> **WHAT NEEDS TO BE DONE**: Using the article on Robert Michael Pyle's book about monarchs, explain in one to three sentences why its headline calls Pyle a guide to much more than monarchs.

-------- TEXT --------

Chasing Butterflies -- Naturalist Robert Michael Pyle Is An Erudite Guide To Much More Than Monarchs
Special To The Seattle Times
Although naturalist Robert Michael Pyle's twelfth book is called "Chasing Monarchs: Migrating with the Butterflies of Passage" (Houghton Mifflin, $28), he didn't focus just on the famous orange-and-black winged butterfly during his travels for the book.
Along the Snake River in Idaho, for example, he writes of seeing "Four sleek and serpentine otters. . .looping in the canal, rising, diving, munching something." Soon he's driving along the canal, looking for otters.
The town of Fredonia, Ariz., is known as the home of the white tail squirrel, and Pyle explores "several roads in the pines around Jacob Lake, scanning for a black-and-white flash crossing my path. . ."

-------- DATA EXTRACT --------

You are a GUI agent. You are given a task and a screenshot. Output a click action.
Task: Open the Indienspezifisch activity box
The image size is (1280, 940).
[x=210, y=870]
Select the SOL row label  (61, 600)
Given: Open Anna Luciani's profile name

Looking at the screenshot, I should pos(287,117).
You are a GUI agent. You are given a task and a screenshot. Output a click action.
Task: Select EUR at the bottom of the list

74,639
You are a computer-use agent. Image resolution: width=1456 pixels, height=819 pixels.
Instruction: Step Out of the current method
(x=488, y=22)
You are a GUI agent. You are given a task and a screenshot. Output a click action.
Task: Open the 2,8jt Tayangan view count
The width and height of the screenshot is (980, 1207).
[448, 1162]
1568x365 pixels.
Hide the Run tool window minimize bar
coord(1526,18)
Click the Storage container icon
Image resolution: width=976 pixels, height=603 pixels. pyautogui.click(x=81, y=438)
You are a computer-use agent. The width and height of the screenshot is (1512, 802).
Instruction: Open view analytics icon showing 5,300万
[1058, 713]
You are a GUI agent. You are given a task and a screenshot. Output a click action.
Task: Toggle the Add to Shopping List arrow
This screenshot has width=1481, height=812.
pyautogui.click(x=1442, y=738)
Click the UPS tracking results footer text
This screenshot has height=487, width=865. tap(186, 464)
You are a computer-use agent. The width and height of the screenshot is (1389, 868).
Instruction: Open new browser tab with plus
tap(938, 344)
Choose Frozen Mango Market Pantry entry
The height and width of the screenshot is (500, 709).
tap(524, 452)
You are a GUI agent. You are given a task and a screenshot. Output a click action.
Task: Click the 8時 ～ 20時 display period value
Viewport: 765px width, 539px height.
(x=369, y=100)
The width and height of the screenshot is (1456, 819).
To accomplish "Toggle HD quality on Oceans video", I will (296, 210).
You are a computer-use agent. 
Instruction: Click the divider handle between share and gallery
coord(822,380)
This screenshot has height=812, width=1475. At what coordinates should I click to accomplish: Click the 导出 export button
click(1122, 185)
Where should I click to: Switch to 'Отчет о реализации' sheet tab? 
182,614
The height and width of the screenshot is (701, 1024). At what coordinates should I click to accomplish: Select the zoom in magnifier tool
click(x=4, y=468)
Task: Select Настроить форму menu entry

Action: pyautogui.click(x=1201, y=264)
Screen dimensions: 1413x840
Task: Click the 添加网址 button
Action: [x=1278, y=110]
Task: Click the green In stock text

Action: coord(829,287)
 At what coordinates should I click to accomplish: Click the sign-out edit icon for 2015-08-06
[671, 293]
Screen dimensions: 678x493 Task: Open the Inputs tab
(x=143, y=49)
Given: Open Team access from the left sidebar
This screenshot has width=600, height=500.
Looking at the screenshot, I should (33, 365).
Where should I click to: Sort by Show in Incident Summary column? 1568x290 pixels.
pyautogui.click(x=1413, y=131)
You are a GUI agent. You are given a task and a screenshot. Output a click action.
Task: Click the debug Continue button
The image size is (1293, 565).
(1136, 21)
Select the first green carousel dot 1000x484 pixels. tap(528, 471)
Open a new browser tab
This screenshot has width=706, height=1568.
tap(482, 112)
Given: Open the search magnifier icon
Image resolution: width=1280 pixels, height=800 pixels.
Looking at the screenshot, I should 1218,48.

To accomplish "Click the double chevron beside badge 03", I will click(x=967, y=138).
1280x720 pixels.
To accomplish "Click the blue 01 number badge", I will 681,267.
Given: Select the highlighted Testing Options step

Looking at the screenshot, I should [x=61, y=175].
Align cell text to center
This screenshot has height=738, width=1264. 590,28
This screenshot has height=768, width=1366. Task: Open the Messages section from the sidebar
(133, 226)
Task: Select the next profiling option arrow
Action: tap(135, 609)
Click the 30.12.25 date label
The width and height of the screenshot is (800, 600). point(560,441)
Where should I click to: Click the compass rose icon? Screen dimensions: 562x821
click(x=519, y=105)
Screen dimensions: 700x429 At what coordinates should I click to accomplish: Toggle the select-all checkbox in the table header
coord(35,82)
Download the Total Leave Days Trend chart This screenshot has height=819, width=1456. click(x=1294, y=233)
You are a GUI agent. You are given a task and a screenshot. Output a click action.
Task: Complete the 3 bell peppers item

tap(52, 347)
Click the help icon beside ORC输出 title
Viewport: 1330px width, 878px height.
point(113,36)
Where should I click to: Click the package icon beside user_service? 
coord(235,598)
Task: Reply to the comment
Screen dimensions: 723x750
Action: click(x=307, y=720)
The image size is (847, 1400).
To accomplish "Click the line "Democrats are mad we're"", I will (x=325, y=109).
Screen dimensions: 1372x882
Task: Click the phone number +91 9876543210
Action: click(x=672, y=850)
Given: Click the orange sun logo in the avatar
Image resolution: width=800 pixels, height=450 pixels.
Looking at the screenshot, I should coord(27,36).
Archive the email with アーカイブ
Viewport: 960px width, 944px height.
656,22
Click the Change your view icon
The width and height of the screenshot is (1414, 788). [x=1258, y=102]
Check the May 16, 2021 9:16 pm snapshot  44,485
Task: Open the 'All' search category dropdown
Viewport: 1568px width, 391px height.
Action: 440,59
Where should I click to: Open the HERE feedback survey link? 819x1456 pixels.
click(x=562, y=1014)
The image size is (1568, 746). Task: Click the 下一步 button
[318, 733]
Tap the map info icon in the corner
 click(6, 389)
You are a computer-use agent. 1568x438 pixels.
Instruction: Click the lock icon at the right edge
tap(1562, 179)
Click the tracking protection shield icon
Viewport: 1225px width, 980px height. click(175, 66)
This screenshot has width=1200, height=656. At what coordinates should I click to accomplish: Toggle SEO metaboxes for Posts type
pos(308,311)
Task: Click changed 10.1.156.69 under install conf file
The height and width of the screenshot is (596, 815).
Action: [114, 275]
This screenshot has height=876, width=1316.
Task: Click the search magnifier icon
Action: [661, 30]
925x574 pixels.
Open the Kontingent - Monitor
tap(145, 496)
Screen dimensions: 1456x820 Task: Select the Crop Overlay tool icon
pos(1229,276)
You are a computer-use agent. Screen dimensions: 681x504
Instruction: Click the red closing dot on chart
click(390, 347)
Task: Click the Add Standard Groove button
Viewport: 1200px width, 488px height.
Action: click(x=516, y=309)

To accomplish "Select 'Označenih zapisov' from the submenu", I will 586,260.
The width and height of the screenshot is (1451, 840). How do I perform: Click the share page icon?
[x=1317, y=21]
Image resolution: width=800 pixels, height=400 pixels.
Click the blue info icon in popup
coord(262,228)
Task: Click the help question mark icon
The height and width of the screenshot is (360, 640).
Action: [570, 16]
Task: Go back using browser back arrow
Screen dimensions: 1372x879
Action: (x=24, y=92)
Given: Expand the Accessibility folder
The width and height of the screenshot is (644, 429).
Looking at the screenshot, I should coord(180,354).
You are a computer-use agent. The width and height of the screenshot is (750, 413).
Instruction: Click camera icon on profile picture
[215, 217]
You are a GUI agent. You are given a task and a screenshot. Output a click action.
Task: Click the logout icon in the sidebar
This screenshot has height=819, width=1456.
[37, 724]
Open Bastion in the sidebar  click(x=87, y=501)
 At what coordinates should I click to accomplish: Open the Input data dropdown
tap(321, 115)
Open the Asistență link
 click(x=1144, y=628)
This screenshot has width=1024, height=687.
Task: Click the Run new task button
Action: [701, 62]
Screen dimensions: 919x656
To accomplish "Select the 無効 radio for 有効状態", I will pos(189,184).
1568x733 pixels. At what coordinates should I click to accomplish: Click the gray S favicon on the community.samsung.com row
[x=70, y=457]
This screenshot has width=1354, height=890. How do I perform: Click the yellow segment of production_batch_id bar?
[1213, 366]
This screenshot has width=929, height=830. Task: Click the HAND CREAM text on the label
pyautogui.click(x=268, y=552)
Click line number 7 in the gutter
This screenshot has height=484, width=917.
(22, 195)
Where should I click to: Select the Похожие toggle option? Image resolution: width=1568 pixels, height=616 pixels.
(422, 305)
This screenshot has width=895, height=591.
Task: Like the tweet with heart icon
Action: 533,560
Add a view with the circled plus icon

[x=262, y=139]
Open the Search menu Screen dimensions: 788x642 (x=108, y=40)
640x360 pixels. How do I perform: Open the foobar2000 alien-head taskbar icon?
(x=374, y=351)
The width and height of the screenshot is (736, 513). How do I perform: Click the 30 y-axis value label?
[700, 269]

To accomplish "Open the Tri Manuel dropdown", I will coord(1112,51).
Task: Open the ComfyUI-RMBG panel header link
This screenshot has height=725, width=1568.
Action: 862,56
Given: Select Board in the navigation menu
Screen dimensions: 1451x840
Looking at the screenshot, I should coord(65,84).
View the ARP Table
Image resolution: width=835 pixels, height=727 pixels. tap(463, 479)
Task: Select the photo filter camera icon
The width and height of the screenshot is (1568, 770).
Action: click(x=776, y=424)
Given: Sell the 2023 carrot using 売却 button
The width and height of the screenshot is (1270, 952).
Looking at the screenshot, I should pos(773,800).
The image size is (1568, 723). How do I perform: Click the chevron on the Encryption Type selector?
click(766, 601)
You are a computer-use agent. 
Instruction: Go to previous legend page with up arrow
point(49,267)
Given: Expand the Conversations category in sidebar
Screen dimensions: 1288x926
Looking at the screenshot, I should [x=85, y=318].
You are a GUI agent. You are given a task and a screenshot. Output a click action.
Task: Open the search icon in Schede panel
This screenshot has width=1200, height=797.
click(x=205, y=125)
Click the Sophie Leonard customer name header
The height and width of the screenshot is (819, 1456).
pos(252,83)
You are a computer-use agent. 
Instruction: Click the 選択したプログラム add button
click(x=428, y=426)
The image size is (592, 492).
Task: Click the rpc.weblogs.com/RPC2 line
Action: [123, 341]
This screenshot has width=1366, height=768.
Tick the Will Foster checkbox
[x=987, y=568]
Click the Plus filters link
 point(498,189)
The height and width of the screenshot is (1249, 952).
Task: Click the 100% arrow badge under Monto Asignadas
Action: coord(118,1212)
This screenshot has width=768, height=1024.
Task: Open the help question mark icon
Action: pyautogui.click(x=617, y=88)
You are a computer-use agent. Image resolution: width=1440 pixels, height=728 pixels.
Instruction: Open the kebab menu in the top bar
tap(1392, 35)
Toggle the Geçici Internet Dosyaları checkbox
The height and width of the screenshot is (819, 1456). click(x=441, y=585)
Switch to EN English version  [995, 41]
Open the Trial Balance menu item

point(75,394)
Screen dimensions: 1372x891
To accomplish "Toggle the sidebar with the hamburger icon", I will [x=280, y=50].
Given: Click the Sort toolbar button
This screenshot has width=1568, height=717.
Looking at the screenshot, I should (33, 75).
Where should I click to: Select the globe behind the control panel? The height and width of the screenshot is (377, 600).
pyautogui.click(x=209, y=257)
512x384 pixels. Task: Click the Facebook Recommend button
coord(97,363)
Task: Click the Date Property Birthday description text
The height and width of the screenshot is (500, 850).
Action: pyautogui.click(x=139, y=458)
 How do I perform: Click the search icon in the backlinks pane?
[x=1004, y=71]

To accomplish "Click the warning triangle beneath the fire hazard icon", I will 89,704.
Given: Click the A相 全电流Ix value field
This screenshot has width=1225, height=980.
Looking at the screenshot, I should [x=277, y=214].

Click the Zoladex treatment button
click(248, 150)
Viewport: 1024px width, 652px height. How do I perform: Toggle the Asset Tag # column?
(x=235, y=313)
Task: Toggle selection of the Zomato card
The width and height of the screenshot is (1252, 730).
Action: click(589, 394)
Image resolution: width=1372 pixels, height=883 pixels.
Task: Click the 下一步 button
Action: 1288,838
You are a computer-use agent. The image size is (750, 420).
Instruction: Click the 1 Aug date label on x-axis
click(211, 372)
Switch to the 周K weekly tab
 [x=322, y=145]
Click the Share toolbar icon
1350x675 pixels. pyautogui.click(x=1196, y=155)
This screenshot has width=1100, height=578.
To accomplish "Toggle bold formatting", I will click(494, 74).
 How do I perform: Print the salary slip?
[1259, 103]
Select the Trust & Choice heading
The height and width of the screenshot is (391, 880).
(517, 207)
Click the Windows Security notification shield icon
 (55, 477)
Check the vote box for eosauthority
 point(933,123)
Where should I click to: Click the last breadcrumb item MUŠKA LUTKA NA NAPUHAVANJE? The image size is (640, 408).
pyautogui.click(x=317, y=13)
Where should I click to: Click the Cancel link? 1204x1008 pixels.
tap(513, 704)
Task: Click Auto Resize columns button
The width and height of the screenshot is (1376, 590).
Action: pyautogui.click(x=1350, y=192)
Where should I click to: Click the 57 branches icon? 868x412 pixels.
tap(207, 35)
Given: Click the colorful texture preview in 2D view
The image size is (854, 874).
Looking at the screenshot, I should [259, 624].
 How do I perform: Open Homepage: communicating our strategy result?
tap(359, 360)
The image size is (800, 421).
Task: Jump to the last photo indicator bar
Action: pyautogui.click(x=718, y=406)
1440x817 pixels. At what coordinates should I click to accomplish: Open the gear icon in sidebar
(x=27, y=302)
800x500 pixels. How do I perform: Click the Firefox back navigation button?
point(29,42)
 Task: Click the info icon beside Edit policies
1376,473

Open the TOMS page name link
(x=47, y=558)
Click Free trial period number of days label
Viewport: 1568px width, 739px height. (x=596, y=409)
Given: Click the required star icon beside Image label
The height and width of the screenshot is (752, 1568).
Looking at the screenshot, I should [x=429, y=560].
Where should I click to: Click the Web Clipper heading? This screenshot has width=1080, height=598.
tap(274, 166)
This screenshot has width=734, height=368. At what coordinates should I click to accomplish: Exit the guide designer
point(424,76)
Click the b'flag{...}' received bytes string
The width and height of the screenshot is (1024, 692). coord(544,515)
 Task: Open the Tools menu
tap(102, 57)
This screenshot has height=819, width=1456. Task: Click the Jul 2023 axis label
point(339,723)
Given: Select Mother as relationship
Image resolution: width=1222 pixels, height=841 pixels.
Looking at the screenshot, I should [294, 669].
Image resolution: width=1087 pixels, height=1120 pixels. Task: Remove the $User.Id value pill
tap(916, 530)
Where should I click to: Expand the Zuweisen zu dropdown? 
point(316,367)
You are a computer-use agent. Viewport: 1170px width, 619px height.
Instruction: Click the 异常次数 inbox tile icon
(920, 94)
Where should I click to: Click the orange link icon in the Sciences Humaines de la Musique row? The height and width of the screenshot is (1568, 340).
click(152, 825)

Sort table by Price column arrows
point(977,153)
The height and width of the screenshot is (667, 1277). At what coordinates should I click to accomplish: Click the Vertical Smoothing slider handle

--------

> **RESULT FOR THIS EXERCISE**: Although his book is titled "Chasing Monarchs," Pyle didn't focus only on that butterfly while traveling for it. Along the Snake River in Idaho he watched otters in a canal and then drove along it looking for more, and near Jacob Lake he searched the roads for the white tail squirrel that Fredonia, Ariz., is known for.